● EXCERPT
Re: [SURVEY] How many people implement Flink job based on the interface Program?

Flavio Pompermaier Tue, 23 Jul 2019 03:55:56 -0700

I agree but you have to know in which jar a job is contained..when you
upload the jar on our application you immediately know the qualified name
of the job class and in which jar it belongs to. I think that when you
upload a jar on Flink, Flink should list all available jobs inside it
(IMHO)..it  could be a single main class (as it is now) or multiple classes
(IMHO)


On Tue, Jul 23, 2019 at 12:13 PM Jeff Zhang <zjf...@gmail.com> wrote:

> IIUC the list of jobs contained in jar means the jobs you defined in the
> pipeline. Then I don't think it is flink's responsibility to maintain the
> job list info, it is the job scheduler that define the pipeline. So the job
> scheduler should maintain the job list.
>
>
>
> Flavio Pompermaier <pomperma...@okkam.it> 于2019年7月23日周二 下午5:23写道：
>
>> The jobs are somehow related to each other in the sense that we have a
>> configurable pipeline where there are optional steps you can enable/disable
>> (and thus we create a single big jar).

[Element lookup records]

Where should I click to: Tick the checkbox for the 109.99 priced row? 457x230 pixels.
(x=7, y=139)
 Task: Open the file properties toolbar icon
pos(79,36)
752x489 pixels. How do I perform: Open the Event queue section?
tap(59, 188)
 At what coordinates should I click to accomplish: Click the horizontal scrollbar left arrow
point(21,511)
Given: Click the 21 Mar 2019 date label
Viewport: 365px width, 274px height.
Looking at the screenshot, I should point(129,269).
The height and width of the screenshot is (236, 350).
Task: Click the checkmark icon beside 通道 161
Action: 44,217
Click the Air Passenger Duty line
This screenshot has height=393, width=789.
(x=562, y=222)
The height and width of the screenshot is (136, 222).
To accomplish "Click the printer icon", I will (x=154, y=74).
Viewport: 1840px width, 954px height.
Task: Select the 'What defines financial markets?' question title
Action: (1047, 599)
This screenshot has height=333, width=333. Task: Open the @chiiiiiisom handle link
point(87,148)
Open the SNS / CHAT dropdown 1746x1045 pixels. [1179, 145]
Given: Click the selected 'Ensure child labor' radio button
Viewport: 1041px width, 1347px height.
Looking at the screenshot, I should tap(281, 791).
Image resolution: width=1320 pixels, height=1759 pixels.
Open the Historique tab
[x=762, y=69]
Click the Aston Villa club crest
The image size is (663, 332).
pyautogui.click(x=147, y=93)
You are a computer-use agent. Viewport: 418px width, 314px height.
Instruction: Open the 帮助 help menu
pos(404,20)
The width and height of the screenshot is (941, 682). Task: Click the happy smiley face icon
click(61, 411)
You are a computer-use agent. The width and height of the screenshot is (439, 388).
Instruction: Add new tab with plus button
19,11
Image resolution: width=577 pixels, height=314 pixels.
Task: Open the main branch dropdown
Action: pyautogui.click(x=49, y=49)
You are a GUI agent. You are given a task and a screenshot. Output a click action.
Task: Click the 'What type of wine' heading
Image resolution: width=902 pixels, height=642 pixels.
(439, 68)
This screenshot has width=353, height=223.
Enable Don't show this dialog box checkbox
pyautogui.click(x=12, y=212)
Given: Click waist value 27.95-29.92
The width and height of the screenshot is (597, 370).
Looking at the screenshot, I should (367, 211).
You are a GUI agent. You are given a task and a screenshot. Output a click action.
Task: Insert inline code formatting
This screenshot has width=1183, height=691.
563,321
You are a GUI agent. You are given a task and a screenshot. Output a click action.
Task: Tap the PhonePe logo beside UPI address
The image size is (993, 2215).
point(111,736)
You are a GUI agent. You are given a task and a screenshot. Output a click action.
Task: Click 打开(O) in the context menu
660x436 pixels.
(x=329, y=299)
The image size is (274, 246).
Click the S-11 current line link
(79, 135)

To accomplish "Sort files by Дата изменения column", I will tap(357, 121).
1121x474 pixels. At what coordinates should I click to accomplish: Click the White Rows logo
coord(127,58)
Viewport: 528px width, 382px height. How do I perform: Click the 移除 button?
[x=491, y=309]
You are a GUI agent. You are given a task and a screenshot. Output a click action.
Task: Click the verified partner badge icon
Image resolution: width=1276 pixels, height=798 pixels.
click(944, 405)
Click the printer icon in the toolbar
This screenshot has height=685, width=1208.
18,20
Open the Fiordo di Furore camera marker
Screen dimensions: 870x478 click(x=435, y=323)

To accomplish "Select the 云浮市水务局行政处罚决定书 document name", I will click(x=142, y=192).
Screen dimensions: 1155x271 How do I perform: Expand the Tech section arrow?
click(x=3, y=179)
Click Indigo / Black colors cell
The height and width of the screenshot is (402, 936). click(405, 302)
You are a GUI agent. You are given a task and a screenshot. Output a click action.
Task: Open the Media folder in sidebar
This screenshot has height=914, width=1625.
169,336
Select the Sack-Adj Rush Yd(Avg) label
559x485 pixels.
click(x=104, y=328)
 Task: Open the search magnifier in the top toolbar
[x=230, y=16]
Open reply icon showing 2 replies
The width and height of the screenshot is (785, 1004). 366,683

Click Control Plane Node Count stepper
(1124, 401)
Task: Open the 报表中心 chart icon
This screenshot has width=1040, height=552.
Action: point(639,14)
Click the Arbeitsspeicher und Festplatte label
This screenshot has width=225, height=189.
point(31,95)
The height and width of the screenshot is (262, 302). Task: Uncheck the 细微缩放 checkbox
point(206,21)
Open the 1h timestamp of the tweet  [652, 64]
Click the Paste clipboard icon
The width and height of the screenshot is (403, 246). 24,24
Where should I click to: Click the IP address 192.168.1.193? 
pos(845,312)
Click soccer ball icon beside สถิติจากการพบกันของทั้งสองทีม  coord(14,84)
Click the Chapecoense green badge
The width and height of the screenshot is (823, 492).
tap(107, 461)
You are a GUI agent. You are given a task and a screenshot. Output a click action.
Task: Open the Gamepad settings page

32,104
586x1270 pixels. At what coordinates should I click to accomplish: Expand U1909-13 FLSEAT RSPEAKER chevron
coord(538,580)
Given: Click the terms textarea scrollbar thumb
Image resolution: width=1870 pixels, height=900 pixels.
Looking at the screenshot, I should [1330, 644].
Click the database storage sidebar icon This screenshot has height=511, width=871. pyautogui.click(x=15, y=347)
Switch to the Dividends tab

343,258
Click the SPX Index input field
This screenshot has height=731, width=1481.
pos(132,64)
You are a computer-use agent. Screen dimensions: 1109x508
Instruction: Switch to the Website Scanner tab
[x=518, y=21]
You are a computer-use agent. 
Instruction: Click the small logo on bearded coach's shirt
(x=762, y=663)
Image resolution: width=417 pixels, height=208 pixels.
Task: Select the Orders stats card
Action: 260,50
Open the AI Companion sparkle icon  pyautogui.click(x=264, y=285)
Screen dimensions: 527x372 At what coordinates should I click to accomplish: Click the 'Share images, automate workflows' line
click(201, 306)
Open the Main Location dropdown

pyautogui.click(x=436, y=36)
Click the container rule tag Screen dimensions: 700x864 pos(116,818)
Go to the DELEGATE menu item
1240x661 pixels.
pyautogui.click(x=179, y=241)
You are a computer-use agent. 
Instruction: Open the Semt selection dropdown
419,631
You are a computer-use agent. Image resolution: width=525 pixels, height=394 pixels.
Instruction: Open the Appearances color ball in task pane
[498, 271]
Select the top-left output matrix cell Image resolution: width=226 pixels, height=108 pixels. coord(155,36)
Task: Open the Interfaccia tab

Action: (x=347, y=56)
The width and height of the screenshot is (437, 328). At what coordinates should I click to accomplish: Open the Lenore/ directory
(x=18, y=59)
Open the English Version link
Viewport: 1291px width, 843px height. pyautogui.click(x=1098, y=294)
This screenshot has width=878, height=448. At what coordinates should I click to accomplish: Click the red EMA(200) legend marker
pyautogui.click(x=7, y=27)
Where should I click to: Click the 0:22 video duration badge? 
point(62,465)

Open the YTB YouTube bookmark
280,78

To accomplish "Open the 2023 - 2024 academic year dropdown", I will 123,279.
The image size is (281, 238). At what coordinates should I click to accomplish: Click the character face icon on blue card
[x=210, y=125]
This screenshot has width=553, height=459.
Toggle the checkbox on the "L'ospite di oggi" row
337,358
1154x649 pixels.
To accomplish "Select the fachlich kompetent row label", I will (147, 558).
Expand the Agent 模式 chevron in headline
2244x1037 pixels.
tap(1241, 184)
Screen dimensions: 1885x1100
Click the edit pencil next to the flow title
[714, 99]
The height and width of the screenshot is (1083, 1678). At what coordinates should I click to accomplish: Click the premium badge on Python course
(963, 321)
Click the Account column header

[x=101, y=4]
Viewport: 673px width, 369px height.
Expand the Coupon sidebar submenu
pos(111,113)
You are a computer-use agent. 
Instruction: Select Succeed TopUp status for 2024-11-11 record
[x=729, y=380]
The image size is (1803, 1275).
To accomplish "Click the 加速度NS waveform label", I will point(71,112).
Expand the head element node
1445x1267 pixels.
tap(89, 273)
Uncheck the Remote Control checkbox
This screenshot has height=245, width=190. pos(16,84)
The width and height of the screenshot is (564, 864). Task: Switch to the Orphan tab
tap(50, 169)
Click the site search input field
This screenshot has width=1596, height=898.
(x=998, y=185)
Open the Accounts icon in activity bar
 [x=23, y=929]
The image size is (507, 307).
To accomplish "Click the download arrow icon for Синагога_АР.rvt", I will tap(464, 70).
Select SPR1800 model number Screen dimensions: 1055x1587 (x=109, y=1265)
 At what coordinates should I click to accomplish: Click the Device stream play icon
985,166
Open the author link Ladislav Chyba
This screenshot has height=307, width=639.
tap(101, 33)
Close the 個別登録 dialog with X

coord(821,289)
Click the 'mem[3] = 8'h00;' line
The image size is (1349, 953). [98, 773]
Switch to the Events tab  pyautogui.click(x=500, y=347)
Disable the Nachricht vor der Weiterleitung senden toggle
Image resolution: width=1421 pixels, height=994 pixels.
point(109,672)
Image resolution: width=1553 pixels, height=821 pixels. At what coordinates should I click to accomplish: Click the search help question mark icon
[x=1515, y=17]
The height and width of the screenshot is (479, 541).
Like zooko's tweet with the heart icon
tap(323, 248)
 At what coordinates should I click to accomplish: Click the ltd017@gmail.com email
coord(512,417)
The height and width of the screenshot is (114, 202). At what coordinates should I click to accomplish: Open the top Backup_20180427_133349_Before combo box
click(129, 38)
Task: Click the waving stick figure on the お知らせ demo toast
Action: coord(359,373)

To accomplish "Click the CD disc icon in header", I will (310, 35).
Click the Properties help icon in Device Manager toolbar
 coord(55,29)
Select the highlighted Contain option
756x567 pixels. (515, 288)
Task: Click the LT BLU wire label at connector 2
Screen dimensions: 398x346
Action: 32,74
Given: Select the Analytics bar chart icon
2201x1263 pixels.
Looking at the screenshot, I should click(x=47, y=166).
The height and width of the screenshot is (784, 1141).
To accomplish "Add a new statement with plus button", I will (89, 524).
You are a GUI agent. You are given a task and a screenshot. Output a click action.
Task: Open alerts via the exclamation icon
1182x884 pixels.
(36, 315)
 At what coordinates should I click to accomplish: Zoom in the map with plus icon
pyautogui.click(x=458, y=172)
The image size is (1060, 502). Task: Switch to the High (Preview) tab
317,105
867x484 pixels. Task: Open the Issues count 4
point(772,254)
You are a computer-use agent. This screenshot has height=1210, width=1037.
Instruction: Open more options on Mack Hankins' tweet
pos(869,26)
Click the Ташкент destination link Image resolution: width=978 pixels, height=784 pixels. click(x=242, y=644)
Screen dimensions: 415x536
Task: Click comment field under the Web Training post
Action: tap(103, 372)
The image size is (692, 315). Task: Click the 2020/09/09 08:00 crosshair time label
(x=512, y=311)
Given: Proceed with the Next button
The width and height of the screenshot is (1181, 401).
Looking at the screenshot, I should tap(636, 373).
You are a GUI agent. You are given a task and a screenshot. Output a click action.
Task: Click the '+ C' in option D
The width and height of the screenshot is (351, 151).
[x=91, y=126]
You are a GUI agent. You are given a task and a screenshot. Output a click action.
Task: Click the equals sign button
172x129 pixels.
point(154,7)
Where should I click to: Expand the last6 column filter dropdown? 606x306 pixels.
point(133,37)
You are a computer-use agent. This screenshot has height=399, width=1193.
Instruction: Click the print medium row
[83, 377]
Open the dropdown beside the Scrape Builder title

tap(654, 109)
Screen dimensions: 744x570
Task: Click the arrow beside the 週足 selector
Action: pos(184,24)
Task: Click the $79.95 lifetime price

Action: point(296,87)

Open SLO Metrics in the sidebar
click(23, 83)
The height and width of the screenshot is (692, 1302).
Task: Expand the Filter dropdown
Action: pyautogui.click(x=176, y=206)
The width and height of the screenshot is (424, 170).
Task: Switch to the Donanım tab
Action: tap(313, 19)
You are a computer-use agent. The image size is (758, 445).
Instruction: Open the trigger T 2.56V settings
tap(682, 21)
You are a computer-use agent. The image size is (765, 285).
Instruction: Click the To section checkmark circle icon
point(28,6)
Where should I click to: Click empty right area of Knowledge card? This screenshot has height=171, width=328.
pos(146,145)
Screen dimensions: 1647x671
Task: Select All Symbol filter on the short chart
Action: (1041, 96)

● GIVEN TASK 1
Reproduce the part of the Flink thread starting with "I agree but" and going on through "the job list.".
● GIVEN TASK 2
In the Flink thread, who does Jeff Zhang say should maintain the job list?
● GIVEN TASK 3
Continue the Flink mailing list thread from where it stops.

● FINAL RESULT 1
I agree but you have to know in which jar a job is contained..when you
upload the jar on our application you immediately know the qualified name
of the job class and in which jar it belongs to. I think that when you
upload a jar on Flink, Flink should list all available jobs inside it
(IMHO)..it  could be a single main class (as it is now) or multiple classes
(IMHO)


On Tue, Jul 23, 2019 at 12:13 PM Jeff Zhang <zjf...@gmail.com> wrote:

> IIUC the list of jobs contained in jar means the jobs you defined in the
> pipeline. Then I don't think it is flink's responsibility to maintain the
> job list info, it is the job scheduler that define the pipeline. So the job
> scheduler should maintain the job list.

● FINAL RESULT 2
The job scheduler.

● FINAL RESULT 3
>> Because of this, we have our application REST service that actually works
>> also as a job scheduler and use the job server as a proxy towards Flink:
>> when one steps ends (this is what is signalled back after the env.execute()
>> from Flink to the application REST service) our application tells the job
>> server to execute the next job of the pipeline on the cluster.
>> Of course this is a "dirty" solution (because we should user a workflow
>> scheduler like Airflow or Luigi or similar) but we wanted to keep things as
>> simplest as possible for the moment.
>> In the future, if our customers would ever improve this part, we will
>> integrate our application with a dedicated job scheduler like the one
>> listed before (probably)..I don't know if some of them are nowadays already
>> integrated with Flink..when we started coding our frontend application (2
>> ears ago) none of them were using it.
>>
>> Best,
>> Flavio
>>
>> On Tue, Jul 23, 2019 at 10:40 AM Jeff Zhang <zjf...@gmail.com> wrote:
>>
>>> Thanks Flavio,
>>>
>>> I get most of your points except one
>>>
>>>    - Get the list of jobs contained in jar (ideally this is is true for
>>>    every engine beyond Spark or Flink)
>>>
>>> Just curious to know how you submit job via rest api, if there're
>>> multiple jobs in one jar, then do you need to submit jar one time and
>>> submit jobs multiple times ?
>>> And is there any relationship between these jobs in the same jar ?
>>>
>>>
>>>
>>> Flavio Pompermaier <pomperma...@okkam.it> 于2019年7月23日周二 下午4:01写道：
>>>
>>>> Hi Jeff, the thing about the manifest is really about to have a way to
>>>> list multiple main classes in the jart (without the need to inspect every
>>>> Java class or forcing a 1-to-1 between jar and job like it is now).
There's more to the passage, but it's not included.